→ SHORT TASK 1
From the passage on media addiction, reproduce word for word the stretch that begins at the words "17. You are" and ends after "yourself. In a soap.".
→ SHORT TASK 2
Take the passage on media addiction further, picking up after its last line.

→ TEXT EXCERPT
======

17. You are unhappy, but we will cure that. Audience laughter.
18. You are worried; we will help you forget. In outer space.
19. You are a failure, a nobody; but we will make you a success, a hero. Or at least watch Gladiators.
20. Worried about the future; enjoy yourself now. Have fun.
21. You may feel powerless, but you have power. Audience power.
22. You may be ordinary, but you can watch people like yourself. In a soap.

These messages work by indulgence, by pampering the ego or by exploiting weakness. The first twenty times of watching Oprah may be harmless, but soon there are cult viewers with dependence needs which are not properly met, and addiction follows. Many people were relating more strongly to their media friend, Diana, than their own friends and relatives. It is so easy for this kind of communication to be riddled with dishonesty, because its motive is to capture and enslave audiences.

Because many of these messages are manipulative and shallow, their expression involves dumbing down. Don’t spoil your ratings by intellectual demands. Jerry Springer shows you a family with rows worse than your own, and you feel good; in reality you are just degraded by enjoying others failings. Generally, the message is “Relax and recover; television heals.” (Fowles 1992) But, as we see later, it does not. When the electronic media set out to make addicts, that is precisely what they do. The question is whether too many of us are junkies for change to happen. We may be so captured and changed from early childhood that we are sedated beyond caring. They are all watchable programmes. The alcoholic, too, says, “There’s no problem.” With addiction goes denial.

And the problem is getting worse. The terms emerging from recent studies are – “electronic children”, “saturation entertainment” (Gill 1996), “immersion in image worlds”, “virtualities”, “telepresencing” (Morse 1998) These clearly imply the engulfing of the child in an electronic experience. As Turkle and Sturtz say:
When you play a video game you enter into the world of the programmers who made it. You have to do more than identify with the character on the screen. You must act for it. Identification through action has a special kind of hold. Like playing a sport; it puts people into a highly focused and highly charged state of mind. For many people what is being pursued in the video game is not just a score, but an altered state…. When interviewing [500] children on their preferred computer games I found the ones containing fighting to be unanimously the favourites; and when asked what they understood of the storyline in a game, all they could say was, ‘you gotto kick ’em and punch ’em; you gotto kill ’em. (Gill 64-5)
From this to the simple command before the advertisements – “Don’t go away” the culture aims to make captive audiences for life.

This adds up to a cumulative pattern of behavioural addiction touching or absorbing millions of us. We can probably identify our own weaknesses and the overwatching that follows, but most viewers have not even done that and remain trapped or enslaved.

The underlying Christian principle is for children and adults to be free to live their lives before God without manipulation, patterns of control and enslavement. Because people have a God-given value in themselves, using them as commercial pawns, without proper respect, is degrading and wrong.

Chapter Two: The Consequences of Media Addiction.

======

→ DATASET EXCERPT
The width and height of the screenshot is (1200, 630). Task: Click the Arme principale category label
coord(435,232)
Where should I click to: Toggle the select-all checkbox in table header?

======

→ REPLY 1
17. You are unhappy, but we will cure that. Audience laughter.
18. You are worried; we will help you forget. In outer space.
19. You are a failure, a nobody; but we will make you a success, a hero. Or at least watch Gladiators.
20. Worried about the future; enjoy yourself now. Have fun.
21. You may feel powerless, but you have power. Audience power.
22. You may be ordinary, but you can watch people like yourself. In a soap.

→ REPLY 2
The growth in media-dominated living is a massive change of lifestyle; it is relatively recent, and we do not really know what it is doing to us and our children. Thus far, attention has focussed on special areas like violence and pornography. However, a much bigger issue is the damage done to the central personal activities of children and adults. Arguably, it is changing our thinking, relating, studying, seeing, talking, listening, reading, writing, identity and maturing, possibly at the most basic levels, in ways which have not even yet been recognised.
In what follows we ignore many detailed media issues and take for granted good quality programmes. The issue is not in the detail. It is easy to look at the trees and not see the sheer weight of the screen leisure forest. This study aims to show the big picture. Reviewers and scholars may rightly evaluate and nuance, but media companies often do not bother. They go for full frontal audiences, and we must see the scale of impact this has on people’s lives. Let us therefore consider some of these central life activities and how the media affect them.

Talking.
Talking is a central human activity. It occurs at many different levels – formal, intimate, friendly, arguing, banter, academic, debate, telling stories, reading aloud, joking and sharing. Any good teacher helps a young child to participate in class, because learning to talk is also talking to learn. By expressing what we have learned or understood, we quickly recognize whether we have or not. Yet you cannot talk to a television set. It dumbs the viewer. If you talk to your set, see a doctor. Social chat which occurs while television is watched is usually incidental and of poor quality.

* Children effectively quit talking for the two or three hours a day they watch television or playing computer games.
* Parents listen poorly to their children while they are watching television. The child therefore loses out on her/his most important audience, or learns to shout and pester for attention.
Indeed, television is often used by parents as a way of babysitting their children to avoid interaction. As well as these dumbing effects, children often experience both parents working, perhaps for long hours, fewer siblings and isolation in the home. There are many children whose levels of talking are drastically cut, to the extent that they cannot express themselves. Nursery and primary teachers observe this routinely.
But it is not just the amount of talking, but also its meaning to the child or adult.
* Talking among children is now often about the media – personalities, programmes, games, events, soaps and stars, leaving them less scope for ordinary self-expression.
* Much talking occurs in media idioms – rap, DJ talk, hype, star talk and so on – and many children are slow to find their own voice.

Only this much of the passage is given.